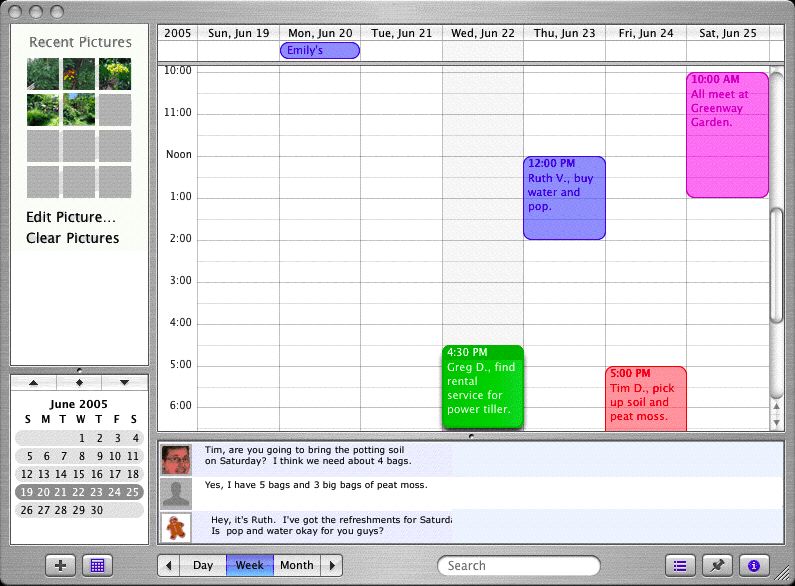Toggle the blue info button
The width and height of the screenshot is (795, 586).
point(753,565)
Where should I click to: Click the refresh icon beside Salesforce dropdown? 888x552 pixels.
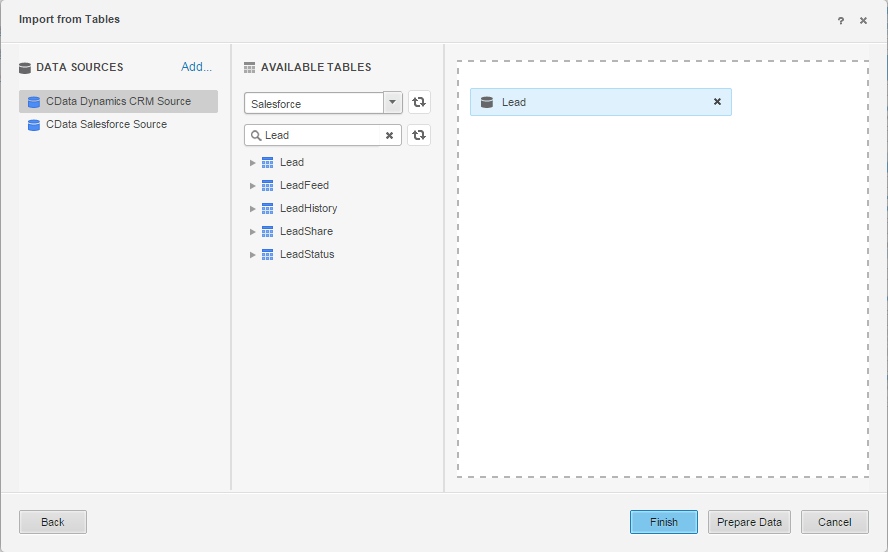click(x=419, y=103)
---
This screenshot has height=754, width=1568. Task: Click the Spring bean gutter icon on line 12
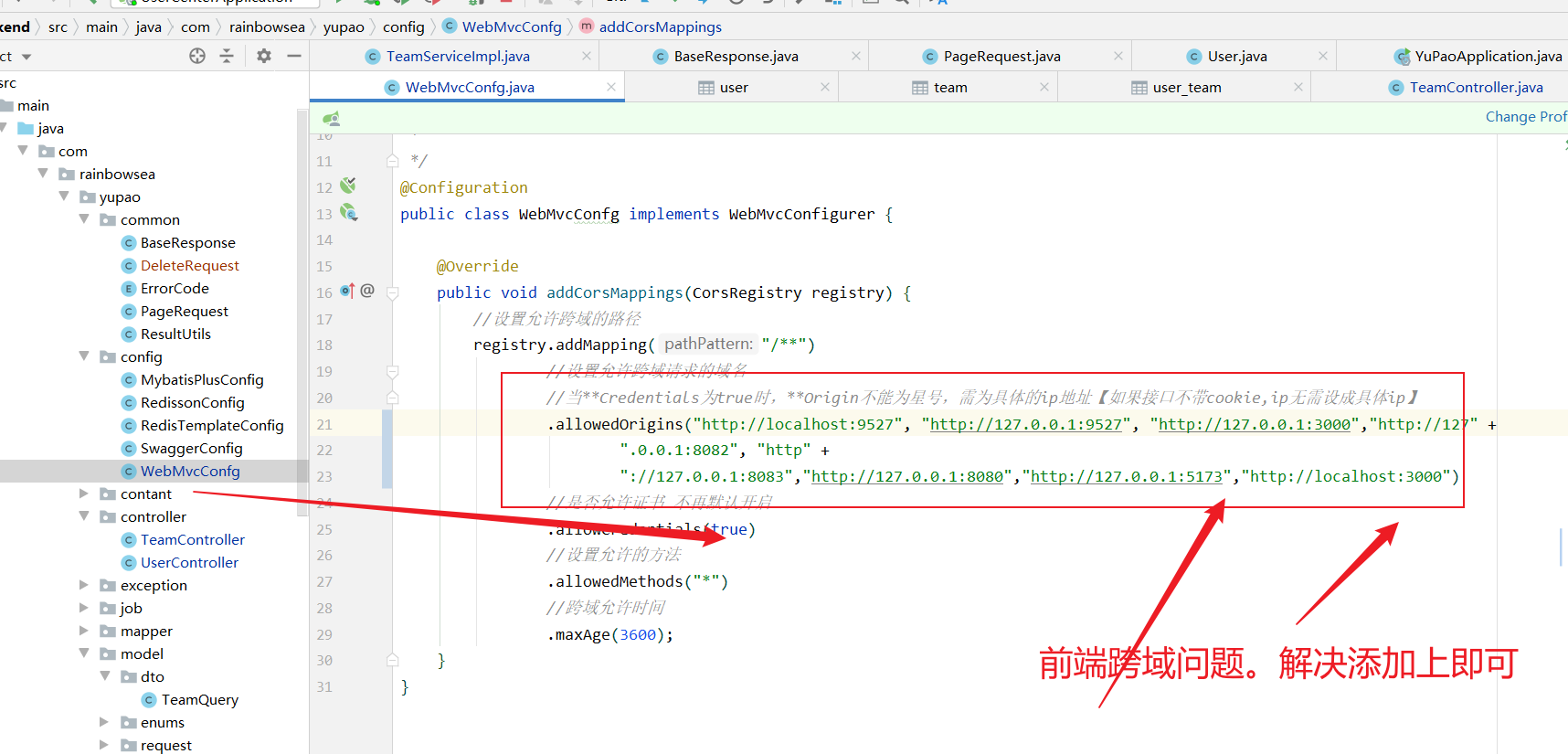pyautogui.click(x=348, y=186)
* * *
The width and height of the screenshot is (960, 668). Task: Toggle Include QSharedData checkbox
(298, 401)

* **REQUIRED WORK**: State how many lines of the items above contain the string "Task", with case counting. Give only the number.

* **SOLVED PROBLEM**: 2